#### EXERCISE BRIEF:
Render as a numbered list everything from the line containing "Identify the location of window-close-button." down to the end of the entries, both included, leaving out any blank lines.
******
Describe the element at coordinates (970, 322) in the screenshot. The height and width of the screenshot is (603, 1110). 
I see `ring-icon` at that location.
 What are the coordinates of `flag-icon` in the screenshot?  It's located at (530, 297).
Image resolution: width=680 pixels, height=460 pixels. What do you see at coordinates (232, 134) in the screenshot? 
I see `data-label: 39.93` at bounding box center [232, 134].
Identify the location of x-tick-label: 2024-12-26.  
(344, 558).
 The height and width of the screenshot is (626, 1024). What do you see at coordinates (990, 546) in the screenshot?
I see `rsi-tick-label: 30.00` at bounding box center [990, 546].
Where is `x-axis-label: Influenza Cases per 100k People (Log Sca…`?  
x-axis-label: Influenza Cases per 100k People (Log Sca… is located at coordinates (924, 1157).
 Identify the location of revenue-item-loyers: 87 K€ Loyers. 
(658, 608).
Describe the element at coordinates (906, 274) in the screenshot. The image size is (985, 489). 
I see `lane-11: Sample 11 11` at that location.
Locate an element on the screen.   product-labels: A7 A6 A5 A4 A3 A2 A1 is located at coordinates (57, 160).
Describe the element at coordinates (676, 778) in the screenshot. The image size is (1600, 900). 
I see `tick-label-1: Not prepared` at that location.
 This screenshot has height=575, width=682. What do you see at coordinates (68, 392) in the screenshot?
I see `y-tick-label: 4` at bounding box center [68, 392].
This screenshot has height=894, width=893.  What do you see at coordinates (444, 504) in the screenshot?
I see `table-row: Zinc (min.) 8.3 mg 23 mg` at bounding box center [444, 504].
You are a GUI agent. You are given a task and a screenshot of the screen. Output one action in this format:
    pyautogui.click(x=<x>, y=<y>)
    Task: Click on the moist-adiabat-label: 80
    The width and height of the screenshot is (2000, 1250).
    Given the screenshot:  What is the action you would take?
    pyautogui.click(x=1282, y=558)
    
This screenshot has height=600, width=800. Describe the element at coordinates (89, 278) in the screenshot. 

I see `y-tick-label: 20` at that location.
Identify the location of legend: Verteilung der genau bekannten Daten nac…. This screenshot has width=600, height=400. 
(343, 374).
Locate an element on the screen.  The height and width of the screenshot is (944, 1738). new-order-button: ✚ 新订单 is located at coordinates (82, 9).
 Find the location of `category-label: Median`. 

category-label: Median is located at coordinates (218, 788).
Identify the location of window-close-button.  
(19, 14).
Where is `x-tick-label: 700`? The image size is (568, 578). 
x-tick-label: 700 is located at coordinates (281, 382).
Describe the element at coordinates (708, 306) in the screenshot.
******
#### RESULT OF THE EXERCISE:
1. Identify the location of window-close-button.  
2. (19, 14).
3. Where is `x-tick-label: 700`? The image size is (568, 578). 
4. x-tick-label: 700 is located at coordinates (281, 382).
5. Describe the element at coordinates (708, 306) in the screenshot.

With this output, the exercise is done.